Charged up / Who's masked? / Your day, please

Charged up. Accused by the feds in a years-long bribery scheme, Illinois’ dominant energy company, ComEd, has agreed to pay $200 million to settle.
The news release announcing the deal implicates House Speaker Michael Madigan.

‘This is not going to be a school semester like any other.’ Gov. Pritzker is warning parents to prepare for an unprecedented fall in the face of the pandemic.

Pritzker’s suing to ensure Illinois schools require kids, teachers and staff to wear masks. (Cartoon: Keith J. Taylor.)

Who’s masked? The New York Times has graphed the odds across the U.S. of meeting five people in random encounters, all of them with faces covered.
ProPublica: Hospitals are running short of young doctors because of President Trump’s June proclamation barring the entry of most immigrants on work visas.
USA Today says it screwed up by soliciting and publishing a column from presidential trade adviser Peter Navarro, who accused Dr. Anthony Fauci of being “wrong about everything I interacted with him on.”

> Required work
A) According to the news roundup, how much has ComEd agreed to pay to settle?
B) Retype the part of the news roundup starting with "Charged up. Accused" and going on through "Keith J. Taylor.)".
Answer from the news roundup alone, without outside knowledge.

> Source material
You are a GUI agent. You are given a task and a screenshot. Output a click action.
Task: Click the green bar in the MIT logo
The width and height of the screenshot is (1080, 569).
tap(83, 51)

> Answer set
A) $200 million.

B)
Charged up. Accused by the feds in a years-long bribery scheme, Illinois’ dominant energy company, ComEd, has agreed to pay $200 million to settle.
The news release announcing the deal implicates House Speaker Michael Madigan.

‘This is not going to be a school semester like any other.’ Gov. Pritzker is warning parents to prepare for an unprecedented fall in the face of the pandemic.

Pritzker’s suing to ensure Illinois schools require kids, teachers and staff to wear masks. (Cartoon: Keith J. Taylor.)